By Rod Nickel, Mark Weinraub and Maytaal Angel
CHICAGO/LONDON (Reuters) – U.S. exports of nitrogen fertilizers jumped to a multi-year high this summer after surging natural gas prices in Europe drove up costs of producing the crop nutrient there, making U.S. shipments more competitive.
The brisk U.S. sales highlight the far-reaching effect of the war in Ukraine on global food and energy supplies. Russia, under financial sanctions, is a major producer of fertilizer and natural gas, key in making nitrogen products to boost yields of corn and other crops.
Since Russia’s February invasion of Ukraine, Europe started weaning itself off Russian natural gas and a pipeline transporting ammonia from Russia to a Ukraine port shut down.
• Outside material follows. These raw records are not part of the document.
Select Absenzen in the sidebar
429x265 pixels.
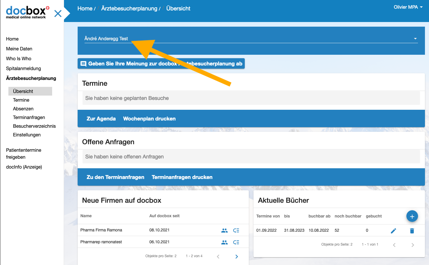click(23, 109)
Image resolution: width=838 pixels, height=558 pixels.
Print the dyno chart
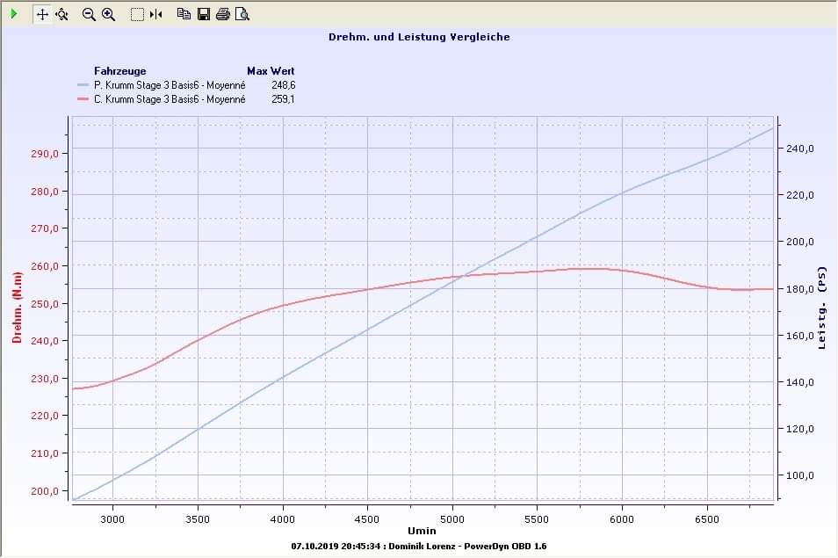click(223, 14)
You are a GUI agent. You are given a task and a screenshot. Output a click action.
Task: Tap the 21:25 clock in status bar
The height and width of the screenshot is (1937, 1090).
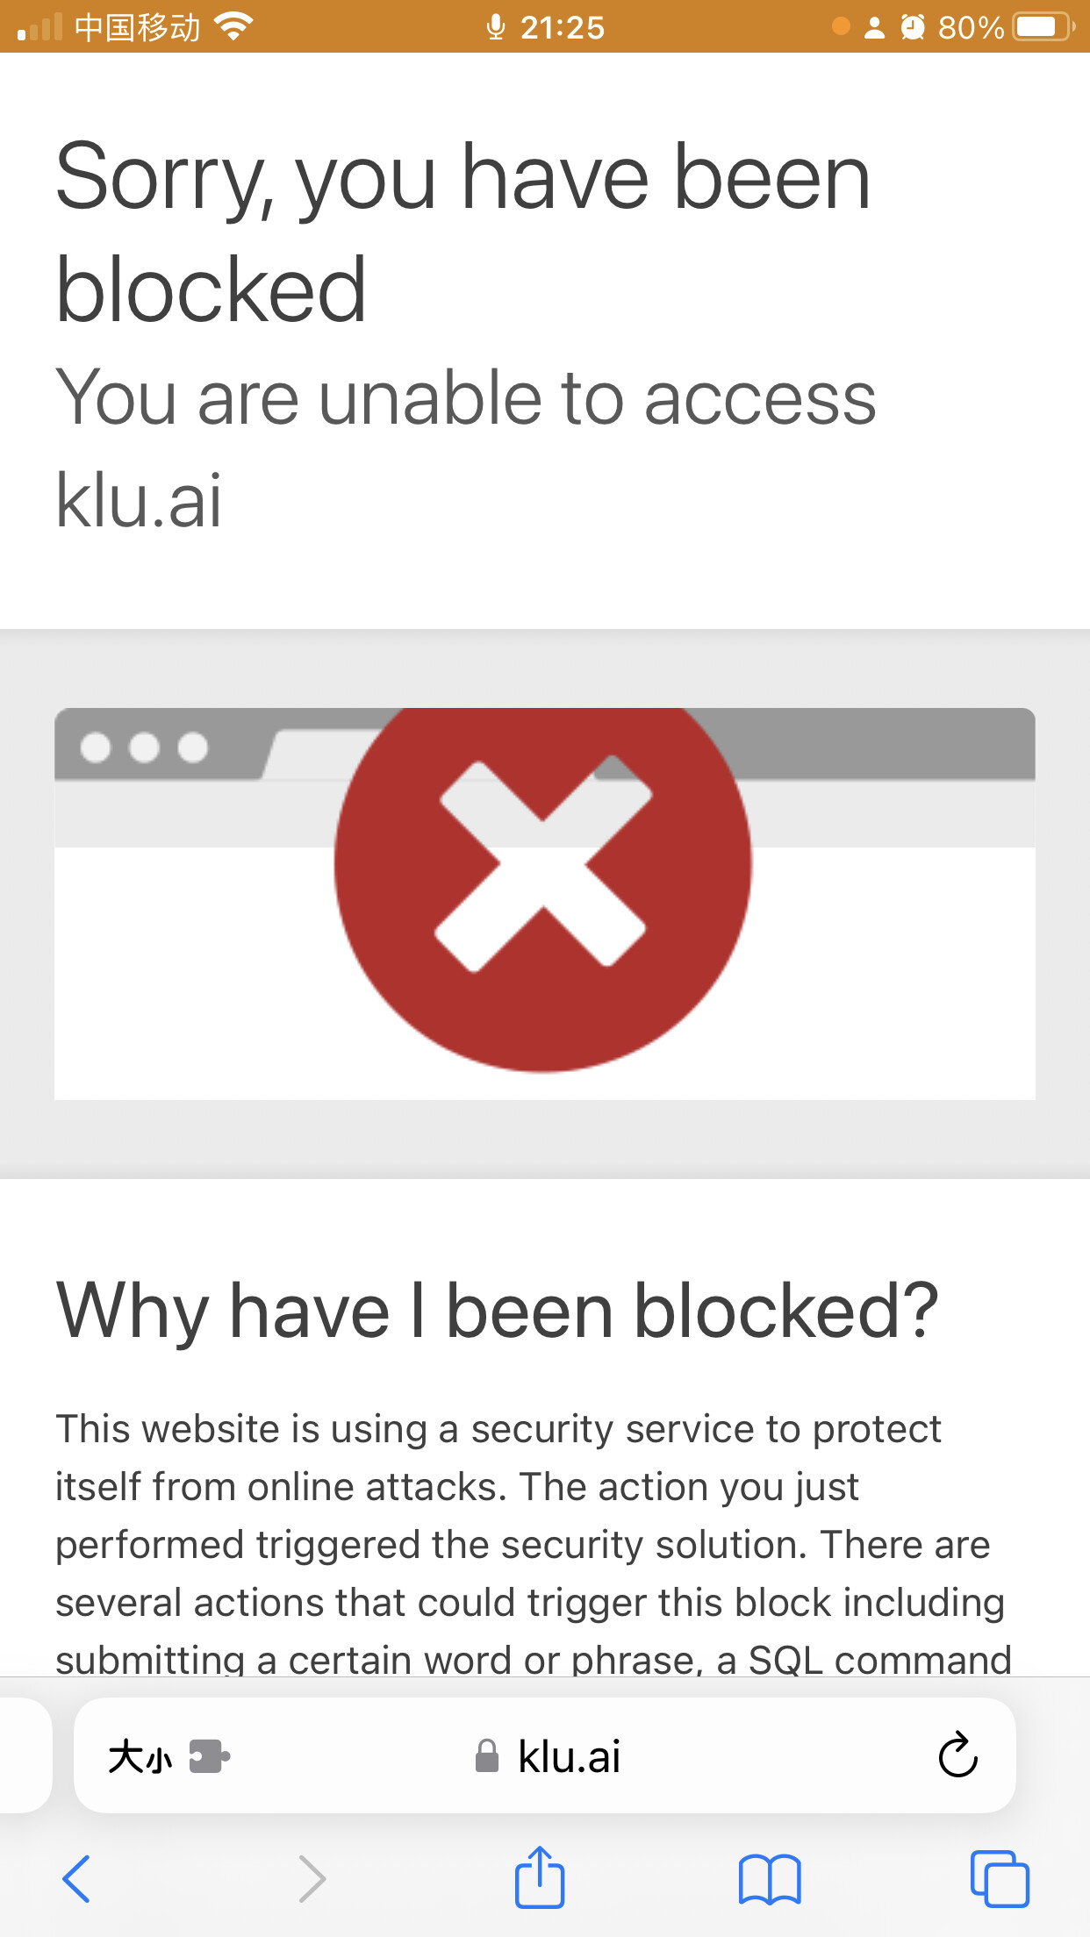563,27
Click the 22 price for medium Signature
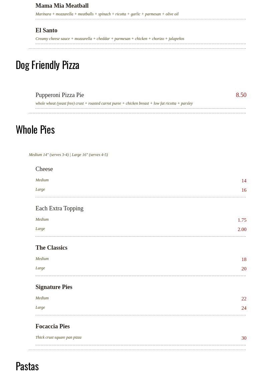This screenshot has height=372, width=262. click(x=244, y=299)
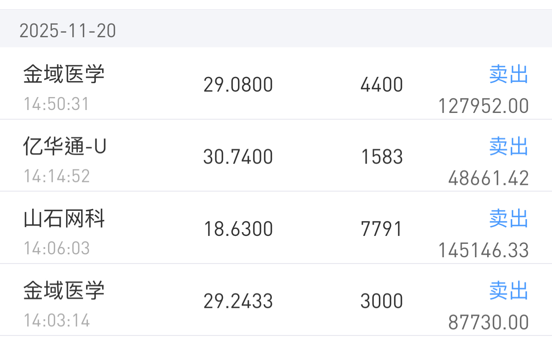Image resolution: width=552 pixels, height=343 pixels.
Task: Select 金域医学 trade at 14:50:31
Action: [x=276, y=83]
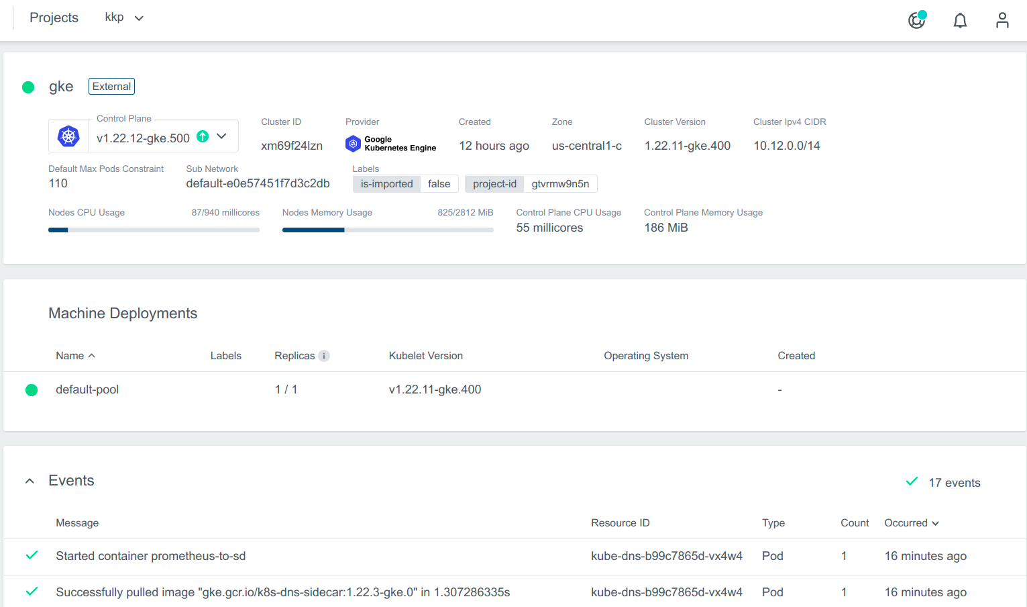The height and width of the screenshot is (607, 1027).
Task: Click the is-imported label chip
Action: (387, 184)
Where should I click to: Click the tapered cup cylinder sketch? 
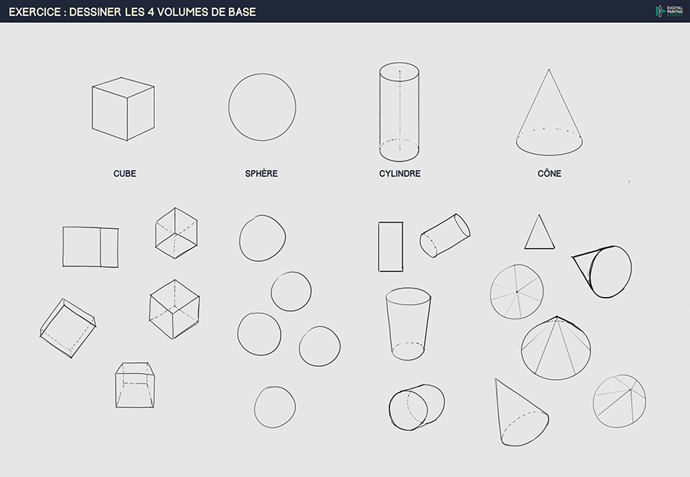(x=408, y=324)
Tight fertilizer supplies have driven up crop nutrient prices so much worldwide that the United Nations warned this month of a “future crisis” of availability. European companies have been forced to close some fertilizer plants due to high costs.
Exports from the United States, the world’s third-largest producer, soared to 370,000 short tons of nutrient in August, more than double the year-earlier total, according to the most recent U.S. Census Bureau data, compiled by industry group The Fertilizer Institute (TFI) for Reuters. That figure is the highest monthly total since TFI began tracking the data in 2013.
European buyers are outbidding domestic buyers in both the United States and other exporters like Indonesia and Malaysia, said Alistair Wallace, principal at Argus Media in London.
Despite the surge in exports, separate TFI data shows that as of June, U.S. nitrogen fertilizer supply was at its second-highest level in the last decade, indicating a global dislocation, rather than shortage.
It is not yet clear whether the U.S. produced more than usual in July and August, or diverted a larger share of supplies to Europe, said Jason Troendle, economist at TFI, whose members include CF Industries and Nutrien.
The United States is historically a small exporter, and its ability to backfill markets is limited, Troendle said.
The countries with the biggest year-over-year increases in U.S. purchases are in Europe – France, Belgium, Norway and Lithuania – as well as Morocco, Chile and Brazil, Troendle said.
European countries typically buy most of their imported urea, a form of nitrogen fertilizer, from North Africa, but are now purchasing it further afield, Wallace said.
EU nitrogen prices eased in mid-October as some European plants resumed production due to softening natural gas prices, he said.
European farmers are not able to stock up on fertilizer as much as they should ahead of planting next spring due to high prices and tight supply, said Pekka Pesonen, secretary-general of European farming group Copa-Cogeca.
“We’re talking about the need for huge volumes over a short period of time,” Pesonen said.
Despite high input costs, U.S. growers may sow even more fertilizer-intensive corn next year. A Farm Futures growers survey forecasts corn acreage at a 10-year high of 94.282 million acres, up 6.4% from 2022.
Farmer Dave Nelson of Belmond, Iowa, has seen his fertilizer costs soar to $1,280 per ton this year from $350 a ton two years ago. He locked in that price this fall so he could start calculating a 2023 budget.
“I might as well do it because (price) is only going to go higher,” said Nelson, who grows corn and soybeans. “If you start skimping on fertilizer… you just end up hurting yourself in the end.”
Brazil, which relies on imports for 85% of its fertilizer, bought more ammonium nitrate from the United States, Belgium and Holland in the January-September period to make up for reduced Russian supplies, investment bank Itau BBA said.